> [Task objective]
Give back all of the records underneath exactly, with no omissions.

* * * *

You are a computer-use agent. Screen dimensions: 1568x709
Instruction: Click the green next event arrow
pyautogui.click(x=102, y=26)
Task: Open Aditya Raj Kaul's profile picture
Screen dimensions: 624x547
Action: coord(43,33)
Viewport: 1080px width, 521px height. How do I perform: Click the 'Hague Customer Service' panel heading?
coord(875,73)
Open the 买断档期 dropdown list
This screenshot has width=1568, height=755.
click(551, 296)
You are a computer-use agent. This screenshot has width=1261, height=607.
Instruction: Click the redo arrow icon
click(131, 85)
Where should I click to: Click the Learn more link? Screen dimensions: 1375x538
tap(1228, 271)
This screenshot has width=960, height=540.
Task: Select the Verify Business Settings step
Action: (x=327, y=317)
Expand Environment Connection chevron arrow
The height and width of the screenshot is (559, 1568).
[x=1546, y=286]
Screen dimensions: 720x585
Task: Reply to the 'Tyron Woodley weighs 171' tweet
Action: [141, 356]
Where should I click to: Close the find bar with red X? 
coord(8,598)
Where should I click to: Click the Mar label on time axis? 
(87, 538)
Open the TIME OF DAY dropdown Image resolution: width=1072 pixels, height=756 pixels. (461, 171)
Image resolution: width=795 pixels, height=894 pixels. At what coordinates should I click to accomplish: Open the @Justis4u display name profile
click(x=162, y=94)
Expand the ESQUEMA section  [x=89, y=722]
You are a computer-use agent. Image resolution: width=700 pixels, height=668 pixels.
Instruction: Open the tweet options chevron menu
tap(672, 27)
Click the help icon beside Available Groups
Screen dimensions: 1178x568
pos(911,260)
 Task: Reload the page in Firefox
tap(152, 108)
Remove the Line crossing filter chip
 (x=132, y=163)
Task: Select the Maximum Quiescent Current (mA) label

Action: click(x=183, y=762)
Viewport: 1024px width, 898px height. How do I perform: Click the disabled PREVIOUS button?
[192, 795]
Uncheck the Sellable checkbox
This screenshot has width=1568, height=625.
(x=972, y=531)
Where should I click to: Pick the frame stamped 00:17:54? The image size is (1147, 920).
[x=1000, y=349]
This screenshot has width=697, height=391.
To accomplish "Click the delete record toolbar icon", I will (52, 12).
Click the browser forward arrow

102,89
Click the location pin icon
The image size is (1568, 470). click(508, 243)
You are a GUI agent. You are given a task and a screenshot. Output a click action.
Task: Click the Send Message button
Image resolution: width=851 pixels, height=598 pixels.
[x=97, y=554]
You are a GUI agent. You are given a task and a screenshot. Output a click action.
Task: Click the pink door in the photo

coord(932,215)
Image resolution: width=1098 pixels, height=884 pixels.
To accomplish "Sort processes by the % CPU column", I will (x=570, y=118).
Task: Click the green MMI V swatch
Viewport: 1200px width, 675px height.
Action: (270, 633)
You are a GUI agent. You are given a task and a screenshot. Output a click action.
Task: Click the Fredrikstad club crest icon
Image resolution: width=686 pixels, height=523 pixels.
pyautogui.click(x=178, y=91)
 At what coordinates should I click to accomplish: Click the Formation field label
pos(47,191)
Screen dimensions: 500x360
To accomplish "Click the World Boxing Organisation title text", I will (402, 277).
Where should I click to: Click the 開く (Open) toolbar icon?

* * * *

> [Task response]
You are a computer-use agent. Screen dimensions: 1568x709
Instruction: Click the green next event arrow
pyautogui.click(x=102, y=26)
Task: Open Aditya Raj Kaul's profile picture
Screen dimensions: 624x547
Action: coord(43,33)
Viewport: 1080px width, 521px height. How do I perform: Click the 'Hague Customer Service' panel heading?
coord(875,73)
Open the 买断档期 dropdown list
This screenshot has width=1568, height=755.
click(551, 296)
You are a computer-use agent. This screenshot has width=1261, height=607.
Instruction: Click the redo arrow icon
click(131, 85)
Where should I click to: Click the Learn more link? Screen dimensions: 1375x538
tap(1228, 271)
This screenshot has width=960, height=540.
Task: Select the Verify Business Settings step
Action: (x=327, y=317)
Expand Environment Connection chevron arrow
The height and width of the screenshot is (559, 1568).
[x=1546, y=286]
Screen dimensions: 720x585
Task: Reply to the 'Tyron Woodley weighs 171' tweet
Action: [141, 356]
Where should I click to: Close the find bar with red X? 
coord(8,598)
Where should I click to: Click the Mar label on time axis? 
(87, 538)
Open the TIME OF DAY dropdown Image resolution: width=1072 pixels, height=756 pixels. (461, 171)
Image resolution: width=795 pixels, height=894 pixels. At what coordinates should I click to accomplish: Open the @Justis4u display name profile
click(x=162, y=94)
Expand the ESQUEMA section  [x=89, y=722]
You are a computer-use agent. Image resolution: width=700 pixels, height=668 pixels.
Instruction: Open the tweet options chevron menu
tap(672, 27)
Click the help icon beside Available Groups
Screen dimensions: 1178x568
pos(911,260)
 Task: Reload the page in Firefox
tap(152, 108)
Remove the Line crossing filter chip
 (x=132, y=163)
Task: Select the Maximum Quiescent Current (mA) label

Action: click(x=183, y=762)
Viewport: 1024px width, 898px height. How do I perform: Click the disabled PREVIOUS button?
[192, 795]
Uncheck the Sellable checkbox
This screenshot has width=1568, height=625.
(x=972, y=531)
Where should I click to: Pick the frame stamped 00:17:54? The image size is (1147, 920).
[x=1000, y=349]
This screenshot has width=697, height=391.
To accomplish "Click the delete record toolbar icon", I will (52, 12).
Click the browser forward arrow

102,89
Click the location pin icon
The image size is (1568, 470). click(508, 243)
You are a GUI agent. You are given a task and a screenshot. Output a click action.
Task: Click the Send Message button
Image resolution: width=851 pixels, height=598 pixels.
[x=97, y=554]
You are a GUI agent. You are given a task and a screenshot. Output a click action.
Task: Click the pink door in the photo

coord(932,215)
Image resolution: width=1098 pixels, height=884 pixels.
To accomplish "Sort processes by the % CPU column", I will (x=570, y=118).
Task: Click the green MMI V swatch
Viewport: 1200px width, 675px height.
Action: (270, 633)
You are a GUI agent. You are given a task and a screenshot. Output a click action.
Task: Click the Fredrikstad club crest icon
Image resolution: width=686 pixels, height=523 pixels.
pyautogui.click(x=178, y=91)
 At what coordinates should I click to accomplish: Click the Formation field label
pos(47,191)
Screen dimensions: 500x360
To accomplish "Click the World Boxing Organisation title text", I will (402, 277).
Where should I click to: Click the 開く (Open) toolbar icon?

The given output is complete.